Let $A=\{0,1,2\}$ and $B=\{3,5,7,9\} .$ Let $f=\{(x, y): x \in A, y \in B$ and $y=2 x+3\} .$
Write f as a set of ordered pairs. Show that f is function from A to B. Find dom (f) and range (f).
Given: $A=\{0,1,2\}$ and $B=\{3,5,7,9\}$
$f=\{(x, y): x \in A, y \in B$ and $y=2 x+3\}$
For $x=0$
$y=2 x+3$
$y=2(0)+3$
$y=3 \in B$
For $x=1$
$y=2 x+3$
$y=2(1)+3$
$y=5 \in B$
For $x=2$
$y=2 x+3$
$y=2(2)+3$
$y=7 \in B$
$\therefore f=\{(0,3),(1,5),(2,7)\}$
(0, 5), (0, 7), (0, 9), (1, 3), (1, 7), (1, 9), (2, 3), (2, 5), (2, 9) are not the members of ‘f’ because they are not satisfying the given condition y = 2x + 3
Now, we have to show that f is a function from A to B
Function:
(i) all elements of the first set are associated with the elements of the second set.

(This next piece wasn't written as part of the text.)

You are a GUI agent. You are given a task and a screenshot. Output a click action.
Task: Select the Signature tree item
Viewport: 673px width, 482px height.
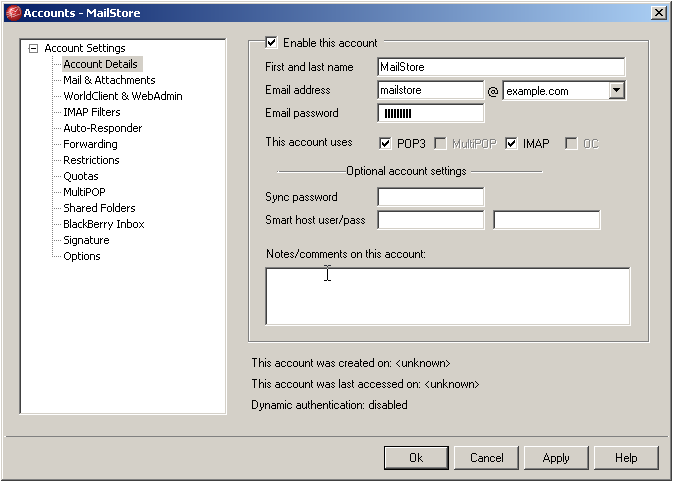pyautogui.click(x=86, y=240)

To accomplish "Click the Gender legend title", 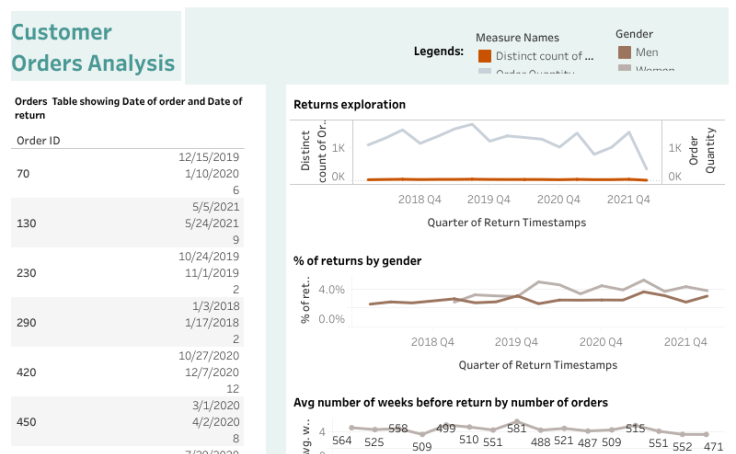I will (634, 33).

(ii) An element of the first set has a unique image in the second set.
$f=\{(0,3),(1,5),(2,7)\}$
Here, (i) all elements of set $A$ are associated with an element in set $B$.
(ii) an element of set $A$ is associated with a unique element in set $B$.
$\therefore \mathrm{f}$ is a function.
Dom (f) = 0, 1, 2
Range (f) = 3, 5, 7